Transformer core choice by application: For audio-frequency coupling (AF transformers) and low-frequency power conversion (mains transformers), which core type is most commonly used due to high permeability and low magnetizing current?

Difficulty: Easy

Correct Answer: iron-core

Explanation:


Introduction / Context:
Transformer core selection is driven by frequency. Audio transformers (roughly 20 Hz to 20 kHz) and grid-power transformers (50/60 Hz) require materials with high permeability to concentrate flux and reduce magnetizing current and size. The right choice improves efficiency, bandwidth, and reduces distortion and heating.


Given Data / Assumptions:

  • Application: audio coupling and low-frequency power.
  • Goal: low magnetizing current, acceptable losses, economical construction.
  • We compare air, iron/steel laminations, and ferrite cores.


Concept / Approach:
Laminated silicon-steel (commonly called iron-core) offers very high permeability and manageable losses at audio and mains frequencies. Air-cores lack permeability, making them impractically large. Ferrites excel at higher frequencies (tens of kHz to MHz) but have different loss characteristics at low frequency and are uncommon for bulk 50/60 Hz power unless specially designed and large.


Step-by-Step Solution:

Identify frequency range: AF and 50/60 Hz.Select material with high mu_r and low loss at these frequencies: laminated iron/steel.Reject air-core for poor coupling and size; ferrite primarily for HF switch-mode.Therefore, choose iron-core.

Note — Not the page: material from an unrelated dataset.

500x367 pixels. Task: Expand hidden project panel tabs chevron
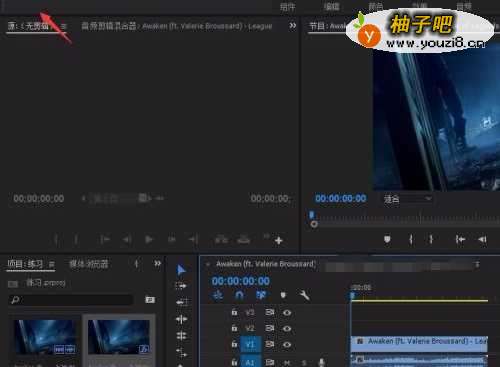157,264
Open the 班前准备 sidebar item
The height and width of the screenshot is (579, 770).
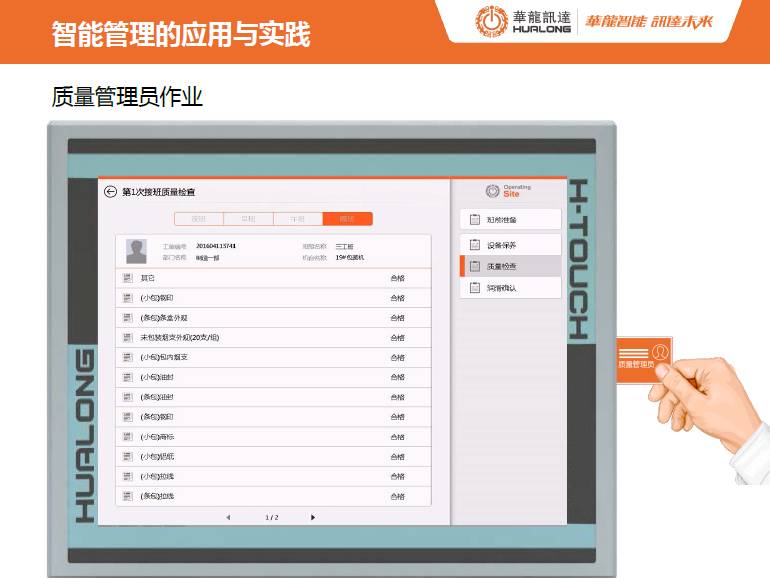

Verification / Alternative check:
Commercial mains transformers (EI, UI, toroidal) and classic audio output transformers all use laminated iron or grain-oriented steel, confirming the standard practice.


Why Other Options Are Wrong:

  • Air-core: Requires massive turns and current; inefficient at low frequency.
  • Ferrite-core: Optimized for high-frequency SMPS; not typical for 50/60 Hz power transformers.
  • All of the above: Not true; only iron-core fits the general case stated.
  • Powdered-iron core: Used in RF inductors/filters, not typical for AF or mains transformers.


Common Pitfalls:
Assuming ferrite is always better; ignoring that core losses and permeability vary strongly with frequency.